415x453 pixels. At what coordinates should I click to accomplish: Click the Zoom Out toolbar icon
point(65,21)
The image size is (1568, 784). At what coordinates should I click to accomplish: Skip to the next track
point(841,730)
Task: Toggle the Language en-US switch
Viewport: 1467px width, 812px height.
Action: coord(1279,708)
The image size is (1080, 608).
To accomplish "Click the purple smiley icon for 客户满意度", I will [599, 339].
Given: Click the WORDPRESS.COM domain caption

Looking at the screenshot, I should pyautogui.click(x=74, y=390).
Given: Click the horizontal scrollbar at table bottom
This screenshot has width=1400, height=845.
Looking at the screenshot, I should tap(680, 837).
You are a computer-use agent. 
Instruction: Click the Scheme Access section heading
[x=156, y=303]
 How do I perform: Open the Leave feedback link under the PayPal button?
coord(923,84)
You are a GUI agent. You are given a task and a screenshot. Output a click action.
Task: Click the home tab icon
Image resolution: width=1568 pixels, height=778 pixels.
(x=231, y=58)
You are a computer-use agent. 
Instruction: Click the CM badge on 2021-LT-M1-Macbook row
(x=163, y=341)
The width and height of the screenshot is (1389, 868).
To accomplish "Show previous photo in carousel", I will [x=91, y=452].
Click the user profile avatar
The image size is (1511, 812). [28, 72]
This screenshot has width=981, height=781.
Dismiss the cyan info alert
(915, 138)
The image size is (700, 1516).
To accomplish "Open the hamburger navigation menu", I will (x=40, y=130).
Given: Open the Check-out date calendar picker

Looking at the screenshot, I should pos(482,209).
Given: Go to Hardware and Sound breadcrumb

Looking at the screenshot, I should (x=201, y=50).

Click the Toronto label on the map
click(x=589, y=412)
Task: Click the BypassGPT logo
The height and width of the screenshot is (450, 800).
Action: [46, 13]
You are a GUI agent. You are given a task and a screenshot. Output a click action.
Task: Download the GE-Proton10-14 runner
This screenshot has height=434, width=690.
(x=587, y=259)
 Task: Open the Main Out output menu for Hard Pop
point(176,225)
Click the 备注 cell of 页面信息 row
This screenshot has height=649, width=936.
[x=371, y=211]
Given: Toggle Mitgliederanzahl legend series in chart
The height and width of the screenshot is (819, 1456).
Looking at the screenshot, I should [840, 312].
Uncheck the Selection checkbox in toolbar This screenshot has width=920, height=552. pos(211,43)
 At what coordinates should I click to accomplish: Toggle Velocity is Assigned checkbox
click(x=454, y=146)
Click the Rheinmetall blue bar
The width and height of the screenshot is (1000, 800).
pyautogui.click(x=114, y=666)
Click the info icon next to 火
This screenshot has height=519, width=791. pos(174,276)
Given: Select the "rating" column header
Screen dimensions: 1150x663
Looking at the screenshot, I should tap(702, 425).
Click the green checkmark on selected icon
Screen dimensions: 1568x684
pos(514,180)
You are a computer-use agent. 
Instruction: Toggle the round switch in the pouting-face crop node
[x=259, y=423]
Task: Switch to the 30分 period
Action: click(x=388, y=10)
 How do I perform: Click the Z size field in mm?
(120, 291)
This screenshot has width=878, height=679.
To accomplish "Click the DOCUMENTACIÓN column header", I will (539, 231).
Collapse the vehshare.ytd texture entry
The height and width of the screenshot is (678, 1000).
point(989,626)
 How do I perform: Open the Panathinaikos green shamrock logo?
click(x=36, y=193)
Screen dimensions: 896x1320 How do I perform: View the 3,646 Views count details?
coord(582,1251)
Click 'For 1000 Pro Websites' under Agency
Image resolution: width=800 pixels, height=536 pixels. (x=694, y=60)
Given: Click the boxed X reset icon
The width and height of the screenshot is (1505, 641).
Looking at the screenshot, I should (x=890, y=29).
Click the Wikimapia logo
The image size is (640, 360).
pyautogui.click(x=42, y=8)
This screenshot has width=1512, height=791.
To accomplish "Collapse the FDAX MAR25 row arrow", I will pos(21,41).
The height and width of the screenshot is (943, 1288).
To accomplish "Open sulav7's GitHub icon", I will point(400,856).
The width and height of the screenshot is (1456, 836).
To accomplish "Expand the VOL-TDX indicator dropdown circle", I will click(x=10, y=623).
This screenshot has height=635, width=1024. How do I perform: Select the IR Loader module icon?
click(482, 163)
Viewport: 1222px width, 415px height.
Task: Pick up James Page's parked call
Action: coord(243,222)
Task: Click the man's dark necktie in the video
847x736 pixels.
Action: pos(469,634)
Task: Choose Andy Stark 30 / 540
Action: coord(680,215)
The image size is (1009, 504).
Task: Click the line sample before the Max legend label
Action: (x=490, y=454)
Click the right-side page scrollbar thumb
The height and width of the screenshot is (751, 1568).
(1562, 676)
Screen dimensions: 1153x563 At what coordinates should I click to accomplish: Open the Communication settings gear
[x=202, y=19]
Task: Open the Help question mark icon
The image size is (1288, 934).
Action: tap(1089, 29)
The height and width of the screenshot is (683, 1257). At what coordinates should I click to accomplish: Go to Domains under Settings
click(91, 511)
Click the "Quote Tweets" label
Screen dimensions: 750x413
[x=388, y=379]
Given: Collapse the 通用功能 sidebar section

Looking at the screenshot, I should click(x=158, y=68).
· · · · ·
_PROBLEM TO WORK ON_.
Your response should consist of the records, printed exactly.

_PROBLEM SOLUTION_.
415x453 pixels. At what coordinates should I click to accomplish: Click the Zoom Out toolbar icon
point(65,21)
The image size is (1568, 784). At what coordinates should I click to accomplish: Skip to the next track
point(841,730)
Task: Toggle the Language en-US switch
Viewport: 1467px width, 812px height.
Action: coord(1279,708)
The image size is (1080, 608).
To accomplish "Click the purple smiley icon for 客户满意度", I will [599, 339].
Given: Click the WORDPRESS.COM domain caption

Looking at the screenshot, I should pyautogui.click(x=74, y=390).
Given: Click the horizontal scrollbar at table bottom
This screenshot has width=1400, height=845.
Looking at the screenshot, I should tap(680, 837).
You are a computer-use agent. 
Instruction: Click the Scheme Access section heading
[x=156, y=303]
 How do I perform: Open the Leave feedback link under the PayPal button?
coord(923,84)
You are a GUI agent. You are given a task and a screenshot. Output a click action.
Task: Click the home tab icon
Image resolution: width=1568 pixels, height=778 pixels.
(x=231, y=58)
You are a computer-use agent. 
Instruction: Click the CM badge on 2021-LT-M1-Macbook row
(x=163, y=341)
The width and height of the screenshot is (1389, 868).
To accomplish "Show previous photo in carousel", I will [x=91, y=452].
Click the user profile avatar
The image size is (1511, 812). [28, 72]
This screenshot has width=981, height=781.
Dismiss the cyan info alert
(915, 138)
The image size is (700, 1516).
To accomplish "Open the hamburger navigation menu", I will (x=40, y=130).
Given: Open the Check-out date calendar picker

Looking at the screenshot, I should pos(482,209).
Given: Go to Hardware and Sound breadcrumb

Looking at the screenshot, I should (x=201, y=50).

Click the Toronto label on the map
click(x=589, y=412)
Task: Click the BypassGPT logo
The height and width of the screenshot is (450, 800).
Action: [46, 13]
You are a GUI agent. You are given a task and a screenshot. Output a click action.
Task: Download the GE-Proton10-14 runner
This screenshot has height=434, width=690.
(x=587, y=259)
 Task: Open the Main Out output menu for Hard Pop
point(176,225)
Click the 备注 cell of 页面信息 row
This screenshot has height=649, width=936.
[x=371, y=211]
Given: Toggle Mitgliederanzahl legend series in chart
The height and width of the screenshot is (819, 1456).
Looking at the screenshot, I should [840, 312].
Uncheck the Selection checkbox in toolbar This screenshot has width=920, height=552. pos(211,43)
 At what coordinates should I click to accomplish: Toggle Velocity is Assigned checkbox
click(x=454, y=146)
Click the Rheinmetall blue bar
The width and height of the screenshot is (1000, 800).
pyautogui.click(x=114, y=666)
Click the info icon next to 火
This screenshot has height=519, width=791. pos(174,276)
Given: Select the "rating" column header
Screen dimensions: 1150x663
Looking at the screenshot, I should tap(702, 425).
Click the green checkmark on selected icon
Screen dimensions: 1568x684
pos(514,180)
You are a computer-use agent. 
Instruction: Toggle the round switch in the pouting-face crop node
[x=259, y=423]
Task: Switch to the 30分 period
Action: click(x=388, y=10)
 How do I perform: Click the Z size field in mm?
(120, 291)
This screenshot has width=878, height=679.
To accomplish "Click the DOCUMENTACIÓN column header", I will (539, 231).
Collapse the vehshare.ytd texture entry
The height and width of the screenshot is (678, 1000).
point(989,626)
 How do I perform: Open the Panathinaikos green shamrock logo?
click(x=36, y=193)
Screen dimensions: 896x1320 How do I perform: View the 3,646 Views count details?
coord(582,1251)
Click 'For 1000 Pro Websites' under Agency
Image resolution: width=800 pixels, height=536 pixels. (x=694, y=60)
Given: Click the boxed X reset icon
The width and height of the screenshot is (1505, 641).
Looking at the screenshot, I should (x=890, y=29).
Click the Wikimapia logo
The image size is (640, 360).
pyautogui.click(x=42, y=8)
This screenshot has width=1512, height=791.
To accomplish "Collapse the FDAX MAR25 row arrow", I will pos(21,41).
The height and width of the screenshot is (943, 1288).
To accomplish "Open sulav7's GitHub icon", I will point(400,856).
The width and height of the screenshot is (1456, 836).
To accomplish "Expand the VOL-TDX indicator dropdown circle", I will click(x=10, y=623).
This screenshot has height=635, width=1024. How do I perform: Select the IR Loader module icon?
click(482, 163)
Viewport: 1222px width, 415px height.
Task: Pick up James Page's parked call
Action: coord(243,222)
Task: Click the man's dark necktie in the video
847x736 pixels.
Action: pos(469,634)
Task: Choose Andy Stark 30 / 540
Action: coord(680,215)
The image size is (1009, 504).
Task: Click the line sample before the Max legend label
Action: (x=490, y=454)
Click the right-side page scrollbar thumb
The height and width of the screenshot is (751, 1568).
(1562, 676)
Screen dimensions: 1153x563 At what coordinates should I click to accomplish: Open the Communication settings gear
[x=202, y=19]
Task: Open the Help question mark icon
The image size is (1288, 934).
Action: tap(1089, 29)
The height and width of the screenshot is (683, 1257). At what coordinates should I click to accomplish: Go to Domains under Settings
click(91, 511)
Click the "Quote Tweets" label
Screen dimensions: 750x413
[x=388, y=379]
Given: Collapse the 通用功能 sidebar section

Looking at the screenshot, I should click(x=158, y=68).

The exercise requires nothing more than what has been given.